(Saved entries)
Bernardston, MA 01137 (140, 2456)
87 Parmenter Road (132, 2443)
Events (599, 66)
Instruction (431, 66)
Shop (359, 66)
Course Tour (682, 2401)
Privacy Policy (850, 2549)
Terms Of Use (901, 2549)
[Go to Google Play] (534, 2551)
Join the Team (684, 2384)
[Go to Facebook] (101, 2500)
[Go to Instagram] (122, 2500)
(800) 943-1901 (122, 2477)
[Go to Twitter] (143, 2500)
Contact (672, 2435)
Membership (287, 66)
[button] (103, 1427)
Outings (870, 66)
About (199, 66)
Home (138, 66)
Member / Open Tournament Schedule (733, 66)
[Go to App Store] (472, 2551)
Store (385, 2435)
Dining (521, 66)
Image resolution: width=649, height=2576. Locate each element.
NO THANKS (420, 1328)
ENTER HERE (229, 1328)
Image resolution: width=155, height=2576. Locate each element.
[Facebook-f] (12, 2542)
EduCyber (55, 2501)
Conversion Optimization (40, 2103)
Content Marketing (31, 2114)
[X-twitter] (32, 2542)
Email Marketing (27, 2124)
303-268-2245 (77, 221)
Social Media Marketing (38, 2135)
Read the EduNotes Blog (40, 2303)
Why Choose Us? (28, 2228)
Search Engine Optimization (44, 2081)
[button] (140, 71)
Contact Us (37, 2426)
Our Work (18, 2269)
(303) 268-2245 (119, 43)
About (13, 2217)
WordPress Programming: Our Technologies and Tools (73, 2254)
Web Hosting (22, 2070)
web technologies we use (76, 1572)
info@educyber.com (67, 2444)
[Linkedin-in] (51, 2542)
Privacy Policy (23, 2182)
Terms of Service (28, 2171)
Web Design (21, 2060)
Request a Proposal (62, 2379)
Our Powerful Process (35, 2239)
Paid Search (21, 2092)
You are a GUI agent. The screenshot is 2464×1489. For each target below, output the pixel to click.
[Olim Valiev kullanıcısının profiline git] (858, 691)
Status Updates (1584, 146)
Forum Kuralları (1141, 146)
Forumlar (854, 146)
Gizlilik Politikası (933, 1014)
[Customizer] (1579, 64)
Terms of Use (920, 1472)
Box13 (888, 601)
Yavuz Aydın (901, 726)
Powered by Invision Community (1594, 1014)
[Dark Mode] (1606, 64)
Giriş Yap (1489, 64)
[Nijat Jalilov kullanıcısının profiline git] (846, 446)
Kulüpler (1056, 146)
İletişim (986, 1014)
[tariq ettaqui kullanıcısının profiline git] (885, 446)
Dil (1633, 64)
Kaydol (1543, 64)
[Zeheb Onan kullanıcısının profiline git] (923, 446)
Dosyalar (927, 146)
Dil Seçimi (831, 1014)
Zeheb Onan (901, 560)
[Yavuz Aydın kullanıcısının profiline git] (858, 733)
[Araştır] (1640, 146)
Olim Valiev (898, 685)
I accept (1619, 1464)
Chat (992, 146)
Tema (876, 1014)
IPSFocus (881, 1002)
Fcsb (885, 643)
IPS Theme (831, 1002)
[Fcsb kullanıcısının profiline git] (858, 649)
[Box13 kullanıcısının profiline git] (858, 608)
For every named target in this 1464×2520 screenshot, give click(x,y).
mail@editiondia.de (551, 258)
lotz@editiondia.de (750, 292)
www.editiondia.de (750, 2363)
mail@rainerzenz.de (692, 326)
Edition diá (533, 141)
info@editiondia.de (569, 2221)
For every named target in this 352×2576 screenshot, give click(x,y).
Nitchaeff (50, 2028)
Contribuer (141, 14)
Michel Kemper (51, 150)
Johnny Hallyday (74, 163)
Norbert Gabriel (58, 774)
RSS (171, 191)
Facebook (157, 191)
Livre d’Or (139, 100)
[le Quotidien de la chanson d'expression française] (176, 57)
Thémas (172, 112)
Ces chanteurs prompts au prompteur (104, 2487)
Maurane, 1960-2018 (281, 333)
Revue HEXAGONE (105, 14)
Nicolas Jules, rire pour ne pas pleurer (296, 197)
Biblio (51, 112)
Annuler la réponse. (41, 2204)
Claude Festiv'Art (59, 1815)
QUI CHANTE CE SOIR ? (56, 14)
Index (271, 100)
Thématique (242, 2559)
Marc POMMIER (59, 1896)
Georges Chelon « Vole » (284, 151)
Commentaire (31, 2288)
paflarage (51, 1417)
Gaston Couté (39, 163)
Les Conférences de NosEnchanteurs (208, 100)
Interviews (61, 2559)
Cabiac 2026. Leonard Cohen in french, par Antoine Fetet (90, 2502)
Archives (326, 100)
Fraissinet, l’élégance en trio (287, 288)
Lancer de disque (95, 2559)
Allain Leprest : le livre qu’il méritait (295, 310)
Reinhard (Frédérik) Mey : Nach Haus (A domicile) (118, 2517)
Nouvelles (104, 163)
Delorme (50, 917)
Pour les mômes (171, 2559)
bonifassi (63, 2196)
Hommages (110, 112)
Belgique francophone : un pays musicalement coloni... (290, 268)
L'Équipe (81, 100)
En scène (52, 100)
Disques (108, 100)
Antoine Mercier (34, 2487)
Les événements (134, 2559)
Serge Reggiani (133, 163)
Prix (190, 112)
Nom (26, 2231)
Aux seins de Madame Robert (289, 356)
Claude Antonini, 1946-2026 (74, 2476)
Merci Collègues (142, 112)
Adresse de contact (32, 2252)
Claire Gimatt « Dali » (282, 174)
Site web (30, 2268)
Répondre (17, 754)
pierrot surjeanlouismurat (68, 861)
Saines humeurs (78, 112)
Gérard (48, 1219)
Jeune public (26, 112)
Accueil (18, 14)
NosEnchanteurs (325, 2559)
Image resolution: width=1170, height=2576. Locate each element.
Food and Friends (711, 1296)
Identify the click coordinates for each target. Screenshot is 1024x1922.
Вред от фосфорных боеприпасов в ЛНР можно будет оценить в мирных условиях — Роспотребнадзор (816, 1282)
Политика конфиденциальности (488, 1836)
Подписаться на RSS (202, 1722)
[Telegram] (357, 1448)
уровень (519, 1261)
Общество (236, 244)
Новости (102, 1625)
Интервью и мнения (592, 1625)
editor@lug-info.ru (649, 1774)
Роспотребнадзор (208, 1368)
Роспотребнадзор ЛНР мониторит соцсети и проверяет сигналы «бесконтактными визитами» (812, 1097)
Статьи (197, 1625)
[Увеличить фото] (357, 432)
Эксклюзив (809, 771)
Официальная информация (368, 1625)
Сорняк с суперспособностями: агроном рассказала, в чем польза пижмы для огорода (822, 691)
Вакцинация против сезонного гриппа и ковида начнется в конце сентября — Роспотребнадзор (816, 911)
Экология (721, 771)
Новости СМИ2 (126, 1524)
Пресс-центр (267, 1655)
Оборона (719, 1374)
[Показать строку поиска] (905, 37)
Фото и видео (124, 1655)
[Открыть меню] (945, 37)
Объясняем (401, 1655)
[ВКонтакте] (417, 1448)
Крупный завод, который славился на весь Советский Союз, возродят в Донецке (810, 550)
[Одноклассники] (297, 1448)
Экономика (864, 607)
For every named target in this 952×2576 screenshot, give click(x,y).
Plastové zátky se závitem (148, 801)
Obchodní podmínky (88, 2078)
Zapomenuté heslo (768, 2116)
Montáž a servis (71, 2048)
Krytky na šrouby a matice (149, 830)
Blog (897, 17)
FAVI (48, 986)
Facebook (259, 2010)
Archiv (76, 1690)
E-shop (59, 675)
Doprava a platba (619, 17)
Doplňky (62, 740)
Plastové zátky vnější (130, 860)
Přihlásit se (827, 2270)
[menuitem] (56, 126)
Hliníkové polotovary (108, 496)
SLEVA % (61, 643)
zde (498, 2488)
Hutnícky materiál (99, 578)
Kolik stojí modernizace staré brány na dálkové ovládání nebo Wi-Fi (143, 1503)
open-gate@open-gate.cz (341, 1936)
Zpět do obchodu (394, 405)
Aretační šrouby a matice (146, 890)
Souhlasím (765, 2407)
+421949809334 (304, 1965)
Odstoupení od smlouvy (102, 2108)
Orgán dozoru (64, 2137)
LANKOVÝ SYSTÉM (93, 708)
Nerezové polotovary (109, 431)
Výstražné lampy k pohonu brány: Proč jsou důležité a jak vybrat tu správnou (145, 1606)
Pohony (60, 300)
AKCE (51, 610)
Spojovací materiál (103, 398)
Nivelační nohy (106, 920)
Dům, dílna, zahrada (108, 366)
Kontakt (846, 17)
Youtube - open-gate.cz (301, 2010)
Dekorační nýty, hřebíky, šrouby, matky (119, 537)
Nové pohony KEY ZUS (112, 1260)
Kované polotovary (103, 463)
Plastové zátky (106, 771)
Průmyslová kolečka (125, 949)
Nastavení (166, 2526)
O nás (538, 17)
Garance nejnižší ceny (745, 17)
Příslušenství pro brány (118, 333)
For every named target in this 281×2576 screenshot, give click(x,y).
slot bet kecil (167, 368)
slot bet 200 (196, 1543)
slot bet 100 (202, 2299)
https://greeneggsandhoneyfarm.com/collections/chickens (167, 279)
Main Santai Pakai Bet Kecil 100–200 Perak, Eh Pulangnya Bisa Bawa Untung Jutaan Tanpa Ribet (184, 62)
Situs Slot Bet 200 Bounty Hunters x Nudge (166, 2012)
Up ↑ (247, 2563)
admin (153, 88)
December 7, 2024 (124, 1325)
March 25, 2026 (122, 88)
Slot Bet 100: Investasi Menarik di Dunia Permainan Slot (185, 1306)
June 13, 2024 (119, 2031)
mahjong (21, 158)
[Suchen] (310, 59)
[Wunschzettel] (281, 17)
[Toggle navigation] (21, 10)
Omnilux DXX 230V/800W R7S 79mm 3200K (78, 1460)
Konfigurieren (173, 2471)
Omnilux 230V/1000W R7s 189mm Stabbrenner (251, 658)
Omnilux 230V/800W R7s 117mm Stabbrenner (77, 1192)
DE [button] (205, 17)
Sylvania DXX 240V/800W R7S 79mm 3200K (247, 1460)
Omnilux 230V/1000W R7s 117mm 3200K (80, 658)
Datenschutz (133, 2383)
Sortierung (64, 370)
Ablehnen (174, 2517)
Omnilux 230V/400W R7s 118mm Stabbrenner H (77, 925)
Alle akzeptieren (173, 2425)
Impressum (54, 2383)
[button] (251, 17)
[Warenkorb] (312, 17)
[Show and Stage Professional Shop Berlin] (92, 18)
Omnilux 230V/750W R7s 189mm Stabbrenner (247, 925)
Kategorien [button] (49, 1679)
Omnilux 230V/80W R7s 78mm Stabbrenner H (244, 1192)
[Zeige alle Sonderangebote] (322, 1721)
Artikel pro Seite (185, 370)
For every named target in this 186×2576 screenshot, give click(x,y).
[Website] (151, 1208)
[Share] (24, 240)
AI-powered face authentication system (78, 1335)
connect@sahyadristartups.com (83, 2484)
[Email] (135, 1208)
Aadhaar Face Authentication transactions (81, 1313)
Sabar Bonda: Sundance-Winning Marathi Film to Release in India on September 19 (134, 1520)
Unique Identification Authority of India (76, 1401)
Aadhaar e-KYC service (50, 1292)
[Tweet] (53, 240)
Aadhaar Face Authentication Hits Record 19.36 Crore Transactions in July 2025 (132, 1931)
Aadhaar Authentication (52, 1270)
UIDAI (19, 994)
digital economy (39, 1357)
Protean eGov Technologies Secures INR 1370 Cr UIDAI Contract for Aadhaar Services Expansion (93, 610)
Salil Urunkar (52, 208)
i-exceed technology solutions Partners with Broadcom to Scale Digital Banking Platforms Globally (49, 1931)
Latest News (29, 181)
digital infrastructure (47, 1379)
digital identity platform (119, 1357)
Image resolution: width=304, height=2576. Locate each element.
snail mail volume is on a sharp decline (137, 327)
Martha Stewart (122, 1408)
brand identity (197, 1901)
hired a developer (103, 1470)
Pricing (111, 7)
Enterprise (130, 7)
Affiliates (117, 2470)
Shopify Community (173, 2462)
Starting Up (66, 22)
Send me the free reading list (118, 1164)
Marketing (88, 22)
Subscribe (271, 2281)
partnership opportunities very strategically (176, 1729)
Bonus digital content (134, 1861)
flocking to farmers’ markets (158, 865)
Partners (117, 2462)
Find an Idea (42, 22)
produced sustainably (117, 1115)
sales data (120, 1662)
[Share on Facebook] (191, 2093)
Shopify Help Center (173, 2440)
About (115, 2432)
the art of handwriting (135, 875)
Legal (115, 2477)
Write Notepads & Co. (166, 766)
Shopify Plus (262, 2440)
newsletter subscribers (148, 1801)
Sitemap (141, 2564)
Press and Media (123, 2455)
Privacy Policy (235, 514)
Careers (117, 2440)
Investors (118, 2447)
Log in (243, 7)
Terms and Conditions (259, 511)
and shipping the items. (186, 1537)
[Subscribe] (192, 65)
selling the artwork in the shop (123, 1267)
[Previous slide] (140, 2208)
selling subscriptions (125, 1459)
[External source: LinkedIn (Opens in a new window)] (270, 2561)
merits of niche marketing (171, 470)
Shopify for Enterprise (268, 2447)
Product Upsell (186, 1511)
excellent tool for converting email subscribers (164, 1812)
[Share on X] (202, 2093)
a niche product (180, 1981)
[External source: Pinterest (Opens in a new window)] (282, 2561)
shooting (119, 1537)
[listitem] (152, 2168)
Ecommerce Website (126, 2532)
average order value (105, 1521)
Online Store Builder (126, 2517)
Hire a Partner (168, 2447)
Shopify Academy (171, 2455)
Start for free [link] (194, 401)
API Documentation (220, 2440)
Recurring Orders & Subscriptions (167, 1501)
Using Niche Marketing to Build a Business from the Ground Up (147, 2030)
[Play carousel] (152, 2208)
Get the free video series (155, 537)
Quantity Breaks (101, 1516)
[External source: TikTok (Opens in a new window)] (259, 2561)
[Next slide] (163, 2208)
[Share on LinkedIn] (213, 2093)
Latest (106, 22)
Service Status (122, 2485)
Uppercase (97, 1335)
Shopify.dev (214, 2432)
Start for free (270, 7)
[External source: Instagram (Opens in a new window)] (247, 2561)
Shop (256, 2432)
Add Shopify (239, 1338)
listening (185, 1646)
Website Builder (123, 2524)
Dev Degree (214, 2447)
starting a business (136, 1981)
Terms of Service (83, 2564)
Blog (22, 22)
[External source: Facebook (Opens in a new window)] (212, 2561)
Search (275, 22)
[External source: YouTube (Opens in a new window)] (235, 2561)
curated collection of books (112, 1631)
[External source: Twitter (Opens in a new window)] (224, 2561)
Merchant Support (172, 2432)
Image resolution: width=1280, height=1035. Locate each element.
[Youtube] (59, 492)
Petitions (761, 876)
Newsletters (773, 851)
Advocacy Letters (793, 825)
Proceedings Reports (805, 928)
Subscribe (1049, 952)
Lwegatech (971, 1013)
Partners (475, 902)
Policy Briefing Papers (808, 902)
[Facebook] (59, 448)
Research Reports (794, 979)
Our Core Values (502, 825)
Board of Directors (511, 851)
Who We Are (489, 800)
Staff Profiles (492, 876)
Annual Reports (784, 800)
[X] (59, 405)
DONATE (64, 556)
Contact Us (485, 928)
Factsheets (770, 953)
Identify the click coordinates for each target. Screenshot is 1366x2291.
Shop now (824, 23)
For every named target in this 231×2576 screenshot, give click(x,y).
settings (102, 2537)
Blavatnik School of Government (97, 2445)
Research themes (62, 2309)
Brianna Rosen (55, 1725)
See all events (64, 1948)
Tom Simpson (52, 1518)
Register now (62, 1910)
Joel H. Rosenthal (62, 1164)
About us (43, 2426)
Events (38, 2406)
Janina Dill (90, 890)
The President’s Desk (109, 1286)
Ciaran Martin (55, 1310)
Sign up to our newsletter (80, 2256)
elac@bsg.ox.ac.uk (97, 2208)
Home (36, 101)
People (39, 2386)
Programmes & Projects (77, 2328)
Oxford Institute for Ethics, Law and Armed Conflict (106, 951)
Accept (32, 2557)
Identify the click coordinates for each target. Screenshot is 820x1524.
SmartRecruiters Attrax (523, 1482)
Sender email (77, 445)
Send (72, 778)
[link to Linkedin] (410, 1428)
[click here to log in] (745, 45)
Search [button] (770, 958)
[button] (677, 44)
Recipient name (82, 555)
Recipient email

What you need to do — Above are records; repeat only the lines starting at the line with "Accept (32, 2557)" and ending at the line with "Recipient name (82, 555)", exactly as they appear, both included.

Solution below —
Accept (32, 2557)
Identify the click coordinates for each target. Screenshot is 820x1524.
SmartRecruiters Attrax (523, 1482)
Sender email (77, 445)
Send (72, 778)
[link to Linkedin] (410, 1428)
[click here to log in] (745, 45)
Search [button] (770, 958)
[button] (677, 44)
Recipient name (82, 555)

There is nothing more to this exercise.